Reid wades in river of denial
March 29, 2014 - 11:01 pm
Harry Reid has long loved having it both ways, saying one thing and doing another, and otherwise refusing to admit to his own words and deeds. But last week’s dizzying display of denial was stunning, even by the Senate majority leader’s own low standards.
Reid has reached the pinnacle of power in Washington because of his mastery of rules and procedure, and his ability to look years ahead on the political chessboard. With that power, he has gained ever more leeway to hurl insults, engage in ruthless demagoguery and otherwise perform outrageous theater that, sadly, has come to define the World’s Greatest Deliberative Body under his watch. There’s no gravitas with Reid.
Increasingly, what comes out of the Nevadan’s mouth sounds less like a strategic diversion intended to change the national conversation, divert the media and rile up his base, and more like the ramblings of someone who doesn’t know Sunday from Monday.
Most of Reid’s headlines from last week were related to a campaign finance controversy. Reid paid his granddaughter, a jewelry designer, some $31,000 in campaign funds in 2012 and 2013 to create holiday gifts for his donors.
It goes without saying that nothing is a “gift” if you use someone else’s money to buy something for them. That’s called being a cheapskate. But being cheap isn’t against the law, and neither is employing family members as part of a campaign. A testy Reid said he’d done nothing wrong, then all but admitted as much when he announced he’d written a personal check to reimburse his campaign. If it were that easy for him to come up with the money, why didn’t he use personal funds in the first place?

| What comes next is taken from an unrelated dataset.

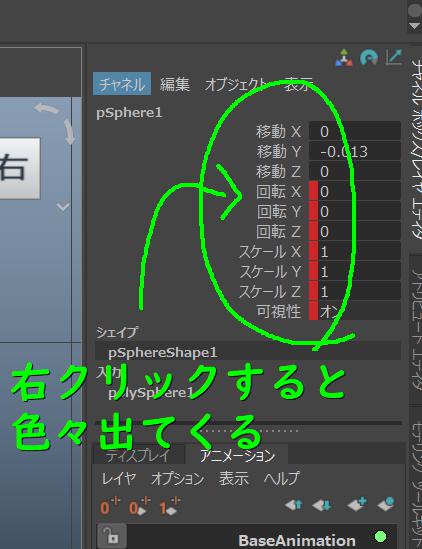Click the hyperbolic arrow graph icon
422x549 pixels.
(x=394, y=57)
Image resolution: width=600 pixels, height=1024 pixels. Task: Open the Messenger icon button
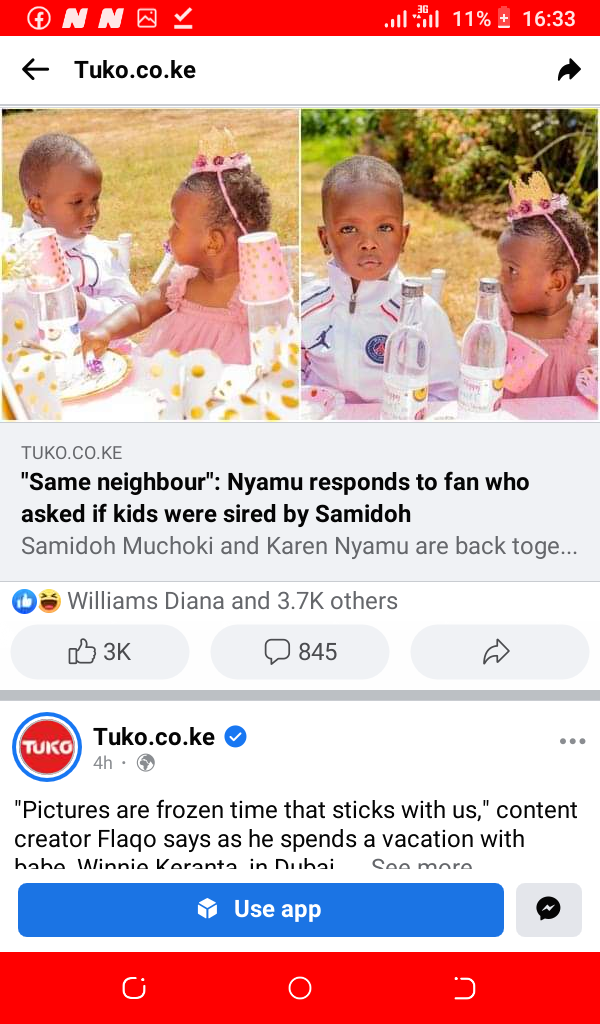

What’s especially galling about Reid’s campaign finance blunder, however, is the fact that he has spent much of March hammering the industrialist/philanthropist Koch brothers as “about as un-American as anyone that I can imagine.” Over what? Using their own money to fund groups that criticize Obamacare, Reid and help elect Republicans. Reid is so mad at the Kochs, whose companies employ tens of thousands of people, that he had his own PAC fund a counterattack campaign smearing both GOP candidates and the brothers.
On Tuesday, a George Washington University Battleground poll found more than half of Americans have no idea who the Kochs are — and that more people have an unfavorable opinion of Reid than of the Kochs. It appears neither Reid’s “gifts” nor his PAC campaign were money well spent.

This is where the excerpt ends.